Dopo aver inanellato una serie di flop clamorosi (dallo scabroso Melissa P ai film con Tilda Swinton fino al recente remake – mal riuscito – del Suspiria di Dario Argento), Guadagnino ha ottenuto la ribalta, sfiorando persino l’oscar, con un film assai originale tratto dal libro di André Aciman Chiamami con il tuo nome. La storia d’amore, trasposta dal regista negli anni 80, tra due ragazzi interpretati da Timothy Chalamet e Armie Hammer. Quello che doveva essere un film di nicchia, buono solo per i festival cinematografici, grazie al passaparola, dapprima in America e poi anche in Italia, ha riscosso un successo clamoroso e diuturno, ben al di là delle aspettative del regista italiano, sia per i temi e la delicatezza con cui sono trattati che per il virtuosismo estetico, che è poi il vero marchio di fabbrica di Guadagnino. Da regista snobbato e misconosciuto in patria, criticato per uno stile manierato ed eccessivamente ampolloso, è assurto a raffinato cineasta corteggiato dal mondo di Hollywood.

Eppure, complice la sceneggiatura scritta insieme a Paolo Giordano (fisico, collaboratore del corriere della sera, autore di un libro bestseller dal successo inspiegabile come La solitudine dei numeri primi, vincitore del premio Strega nel 2008), we are Who we are risulta una serie nel complesso anodina, stilisticamente leziosa, dalla trama poco coinvolgente.
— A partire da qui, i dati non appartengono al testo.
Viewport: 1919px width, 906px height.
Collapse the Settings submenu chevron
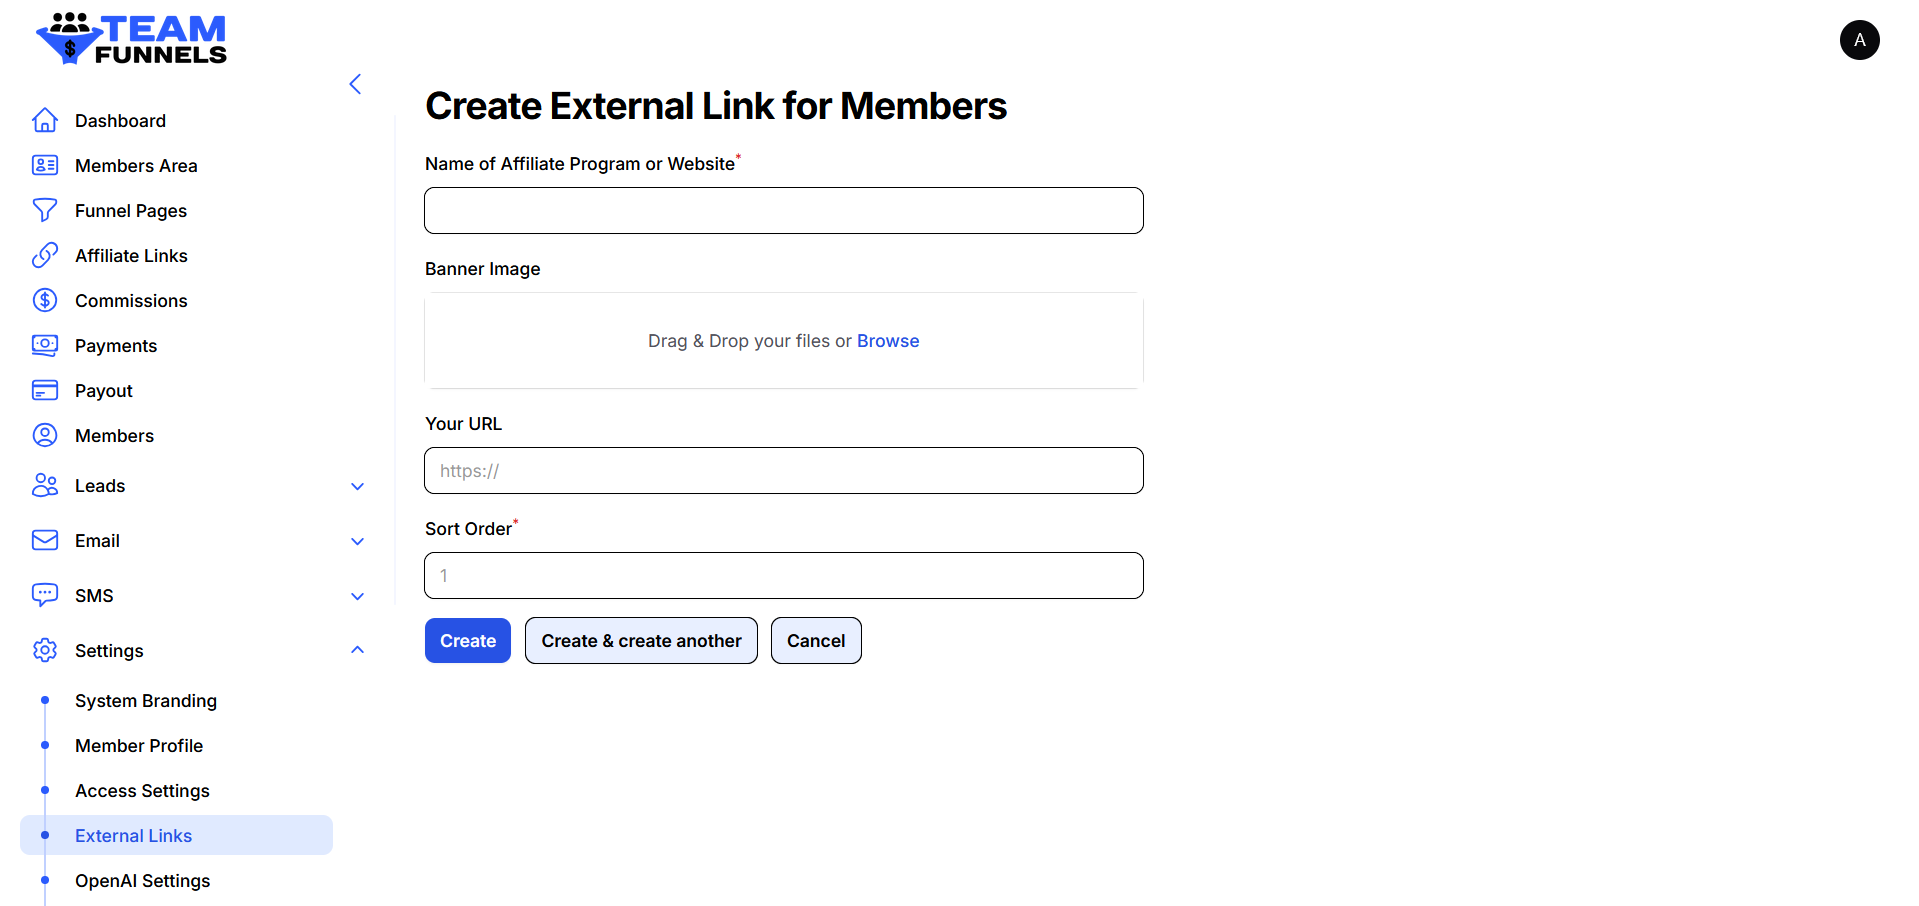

Il protagonista è un ragazzino dai capelli ossigenati, ancora imberbe, sguardo vitreo, vestiti larghi. È un adolescente irrequieto, umbratile; vive con la madre e la sua compagna. La protagonista femminile è invece una ragazza di colore, sua coetanea, figlia di una coppia di supporters di Trump. In camera ha appeso un poster di Serena Williams; anche lei è sessualmente ambigua (confusa?). A un certo punto, non si sa bene perché, decide di pittarsi barba e baffi, di radersi i capelli a zero per assumere fattezze maschili. Ciò che li accomuna, oltreché l’essere eccentrici, è la fluidità sessuale. Il sesso, inteso come genere, sembra essere per Guadagnino una mera costruzione sociale, nient’altro che una sovrastruttura. La serie, da questo punto di vista, pare quasi una sorta di manifesto dell’ideologia queer, a partire proprio dal protagonista maschile. Ma c’è da dubitare che i giovani, persino quelli americani, siano come li raffigura Guadagnino: nichilisti, emotivamente irrisolti, scevri dalle convenzioni sociali.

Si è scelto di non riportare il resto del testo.